### MATERIAL PROVIDED ###
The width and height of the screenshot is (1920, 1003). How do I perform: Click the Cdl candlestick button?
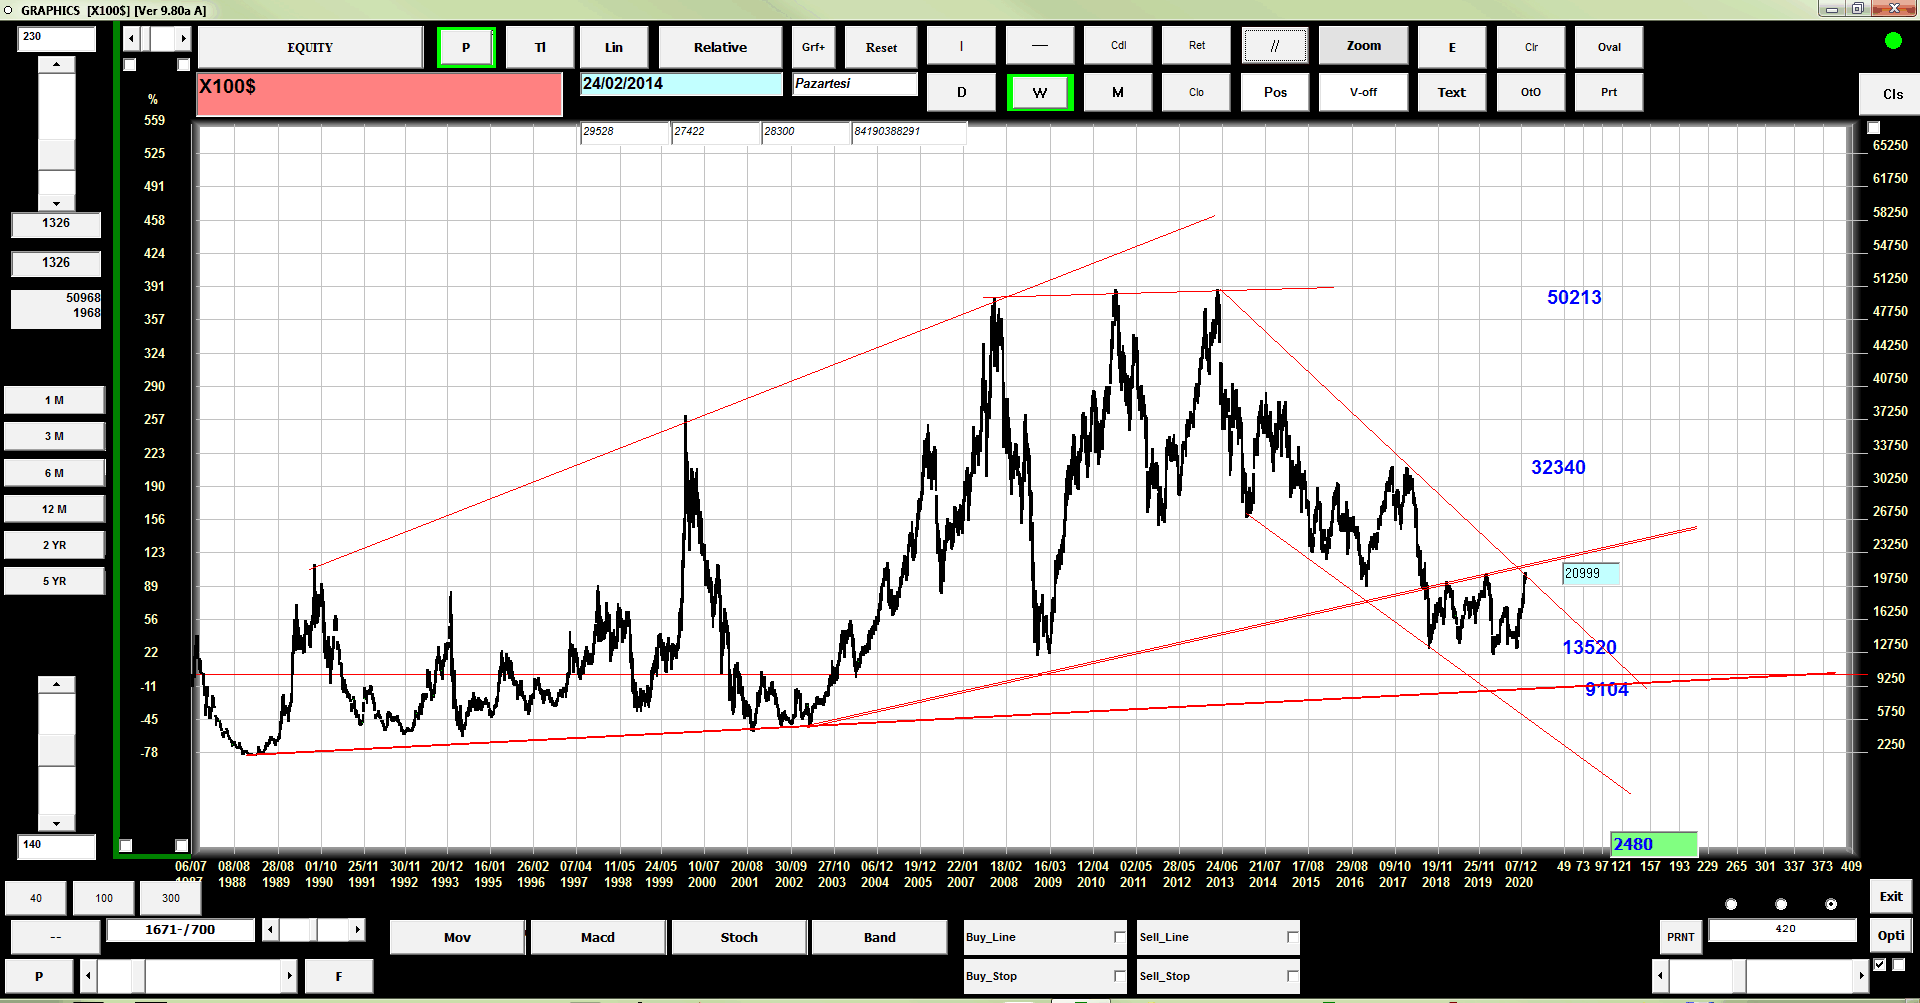click(x=1118, y=46)
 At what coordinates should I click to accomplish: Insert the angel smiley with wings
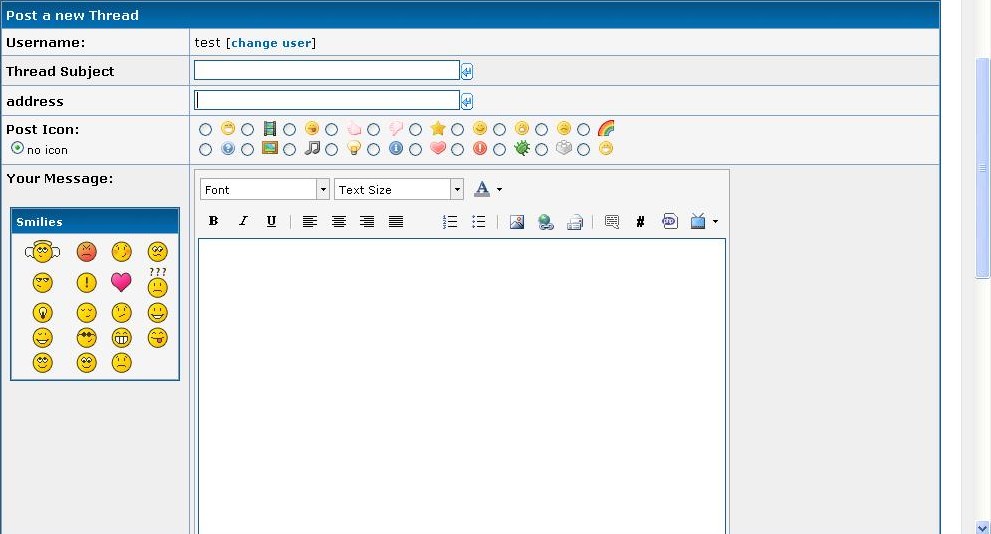point(42,252)
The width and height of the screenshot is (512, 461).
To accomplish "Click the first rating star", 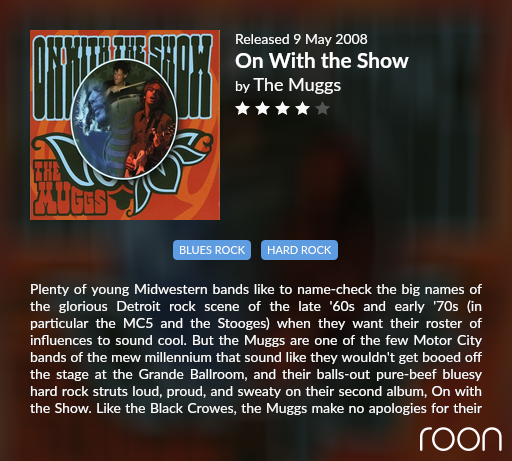I will (x=242, y=109).
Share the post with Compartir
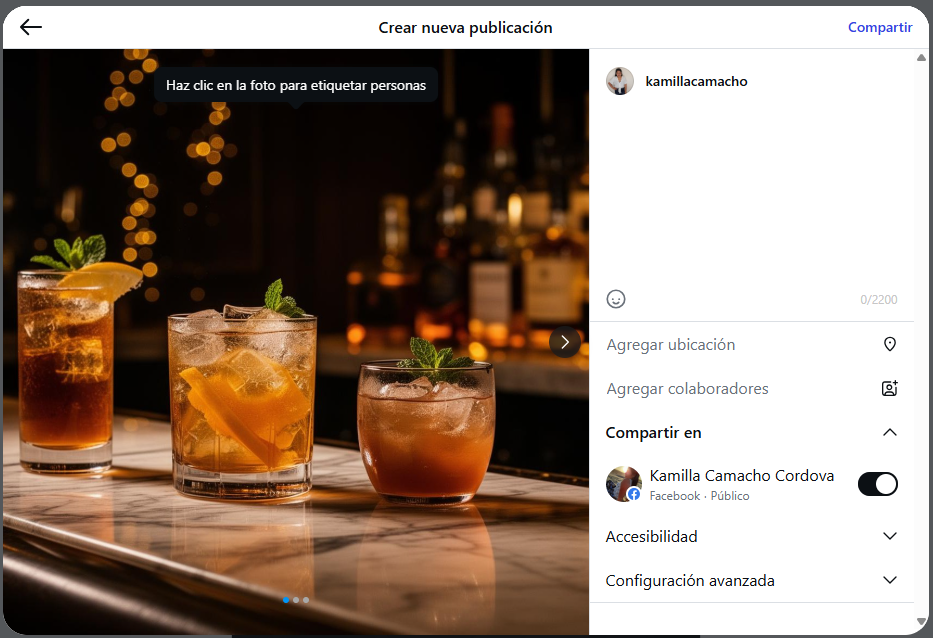This screenshot has width=933, height=638. click(x=880, y=26)
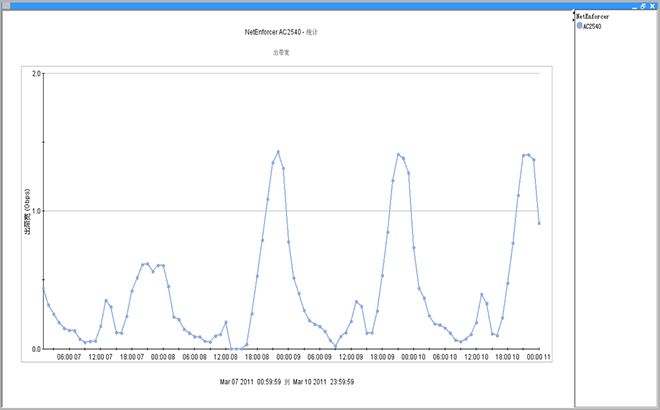Restore down the statistics window
This screenshot has height=410, width=660.
tap(643, 5)
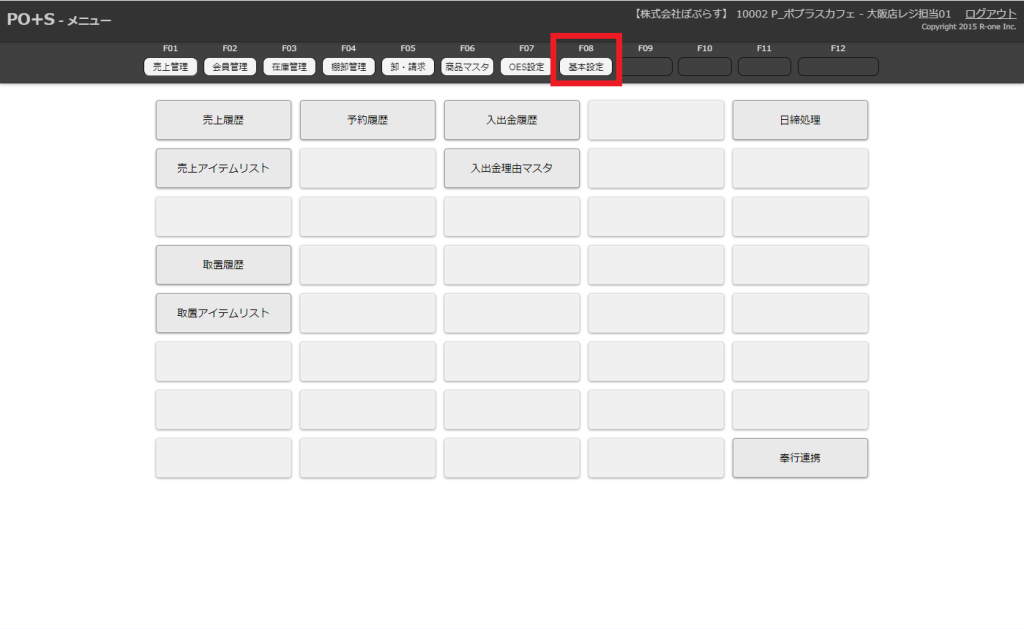Click the highlighted 基本設定 button

coord(586,67)

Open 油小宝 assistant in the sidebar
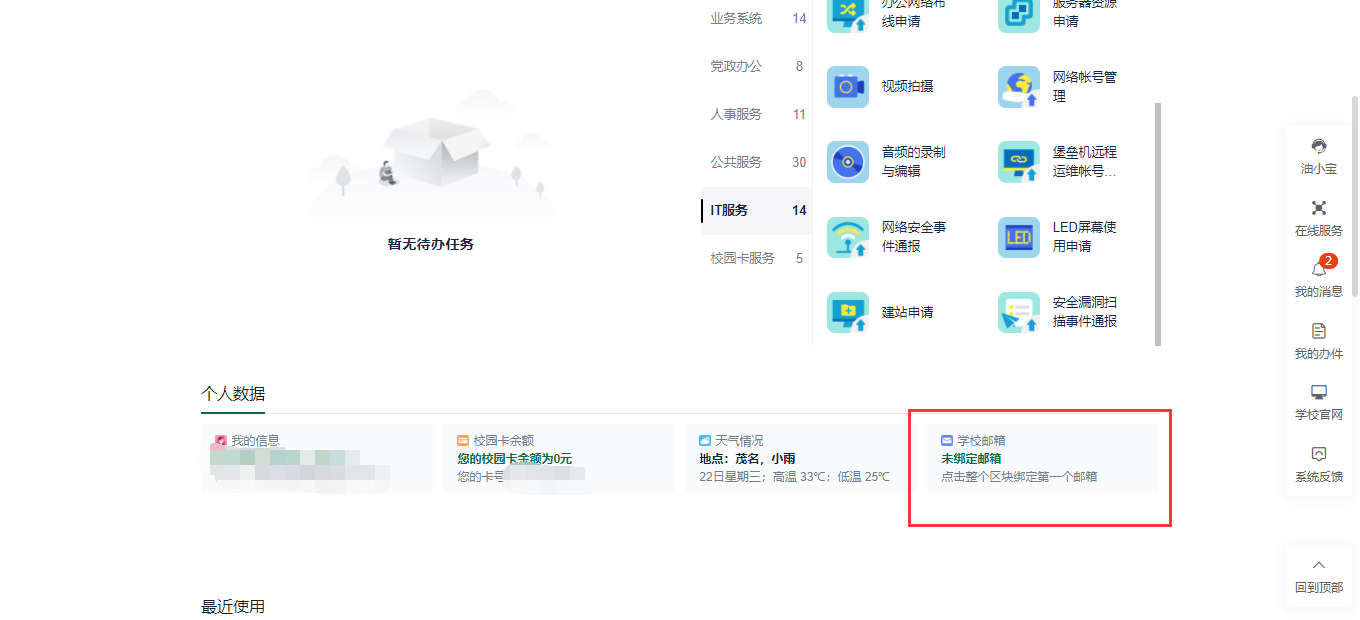pos(1318,156)
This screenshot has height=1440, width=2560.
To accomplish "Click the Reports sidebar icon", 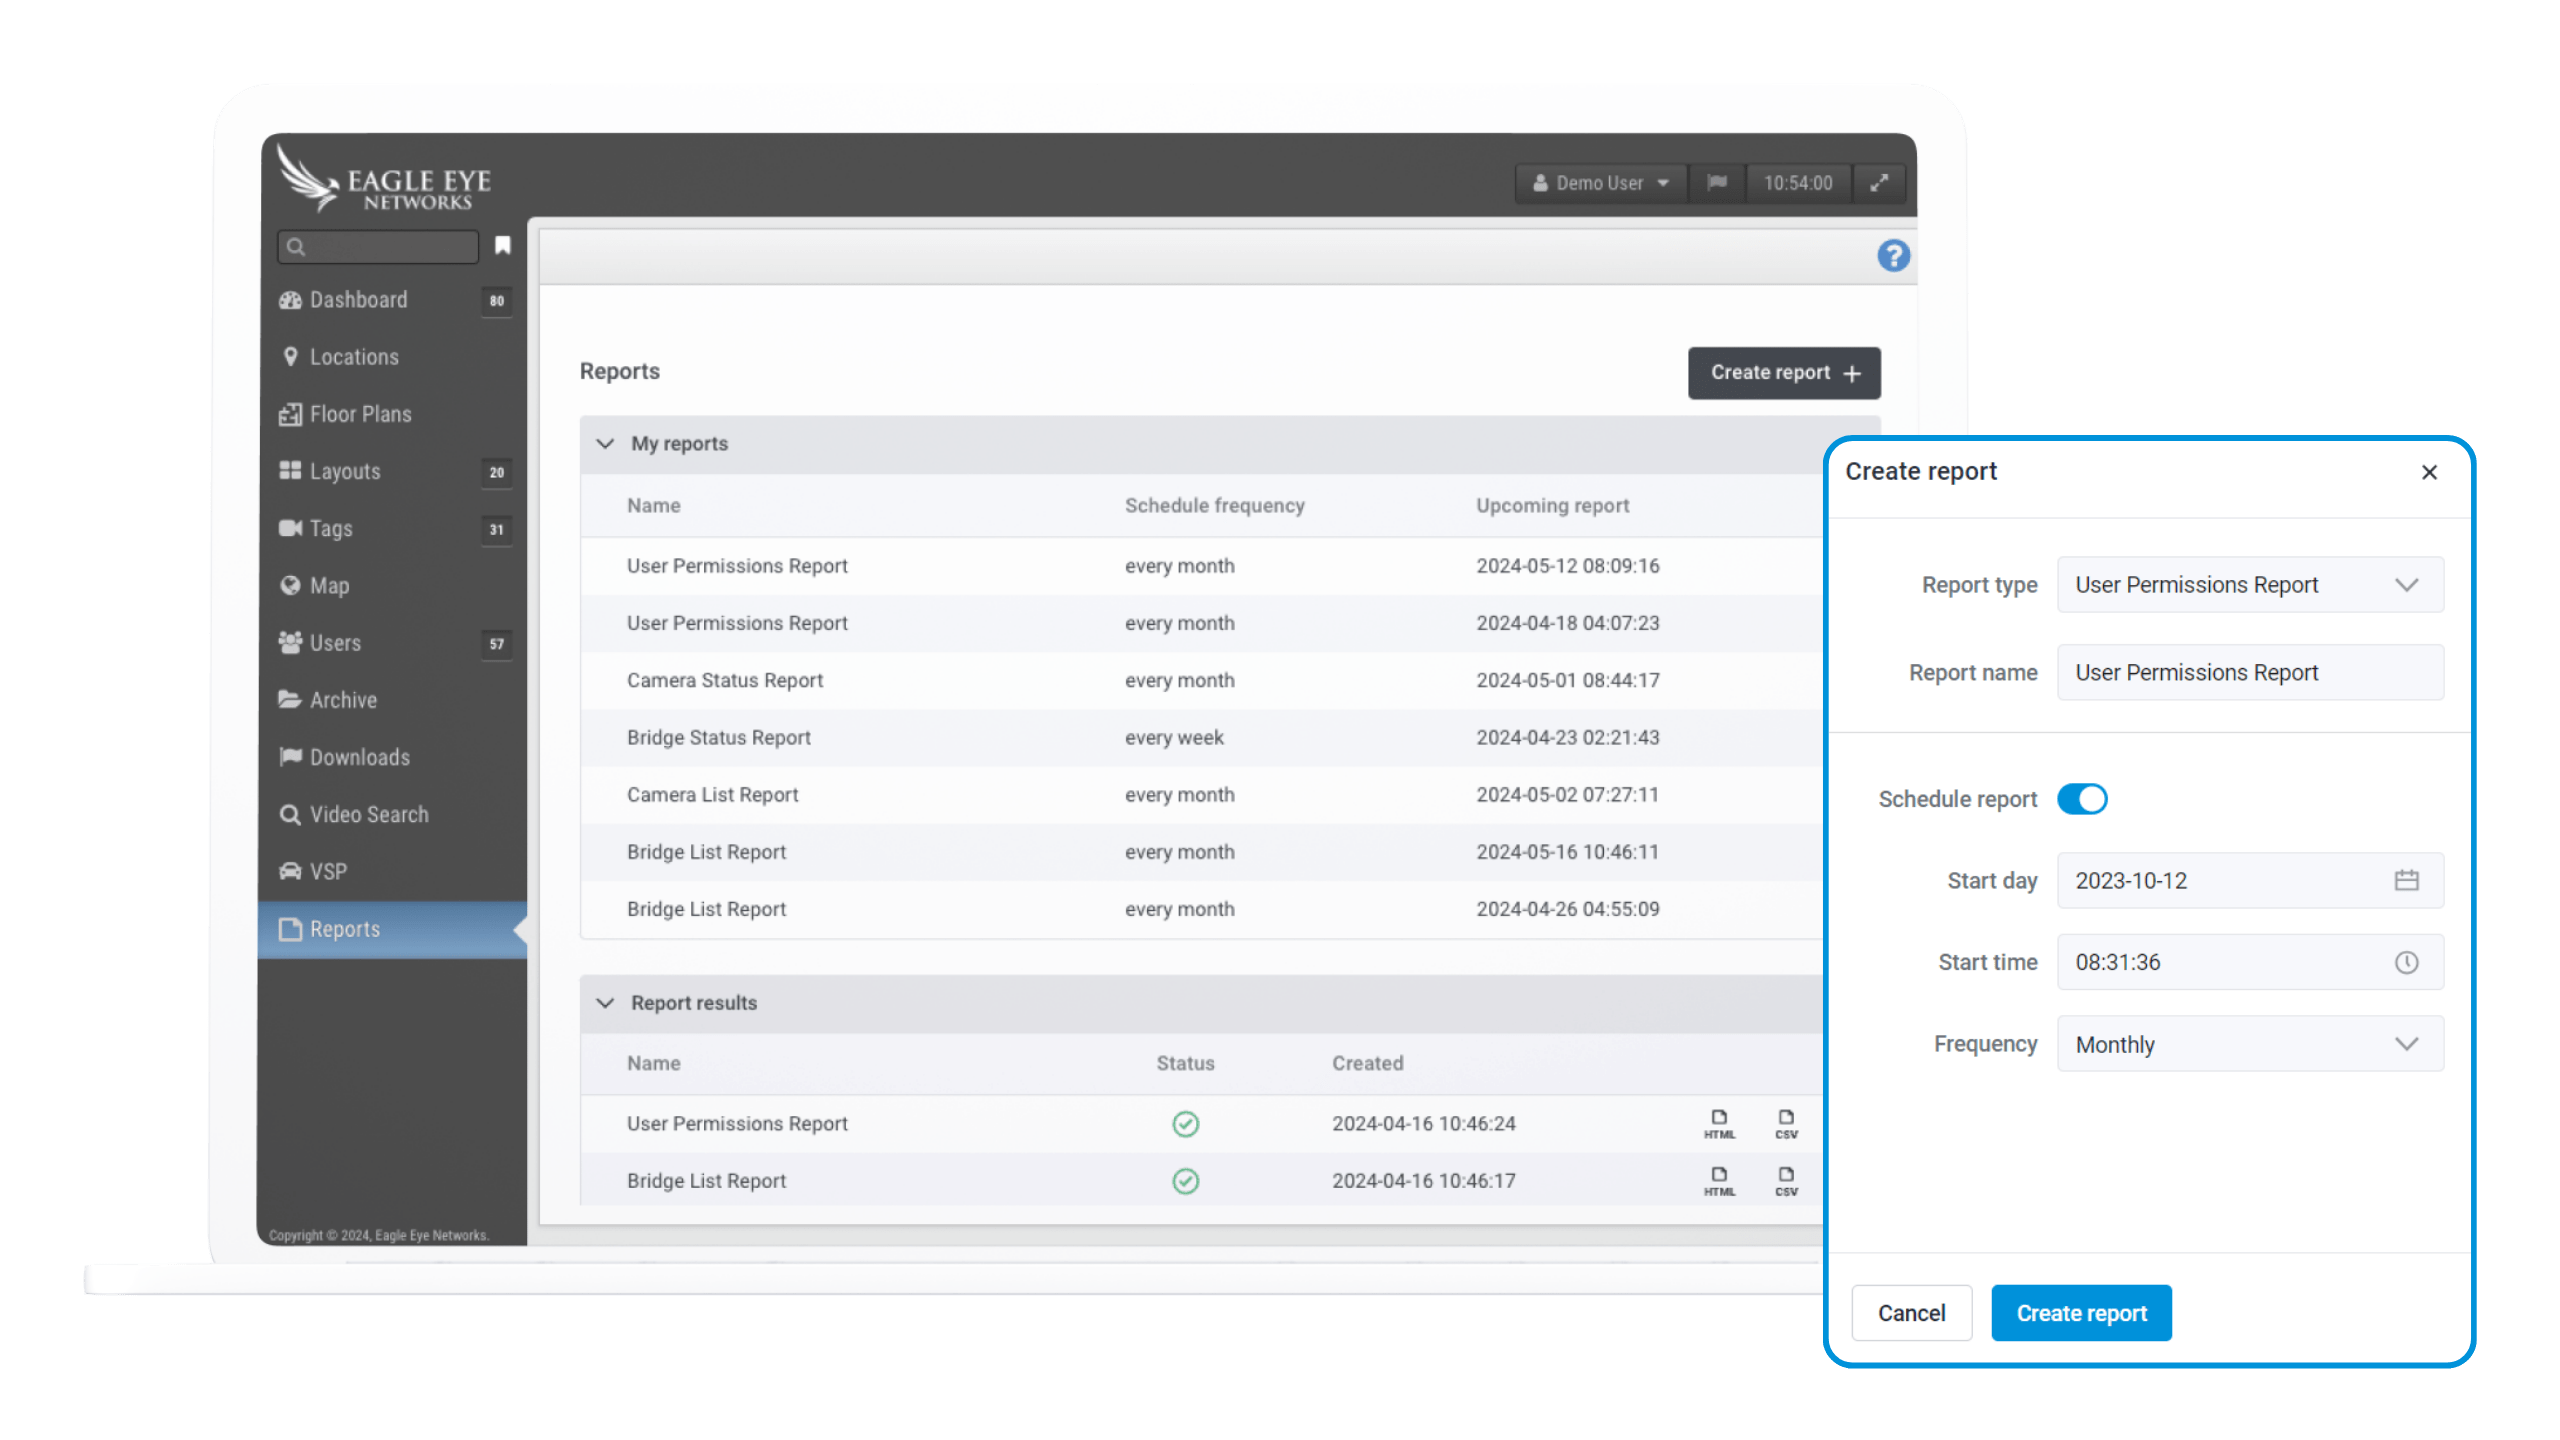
###
### ACTIVITY
Please write out exactly the lines from the one containing "Open 油小宝 assistant in the sidebar" through the last line of the records above, and leave out any pictures.

### REPLY
Open 油小宝 assistant in the sidebar
pos(1318,156)
This screenshot has height=1440, width=2560.
To accomplish "Click the Reports sidebar icon", 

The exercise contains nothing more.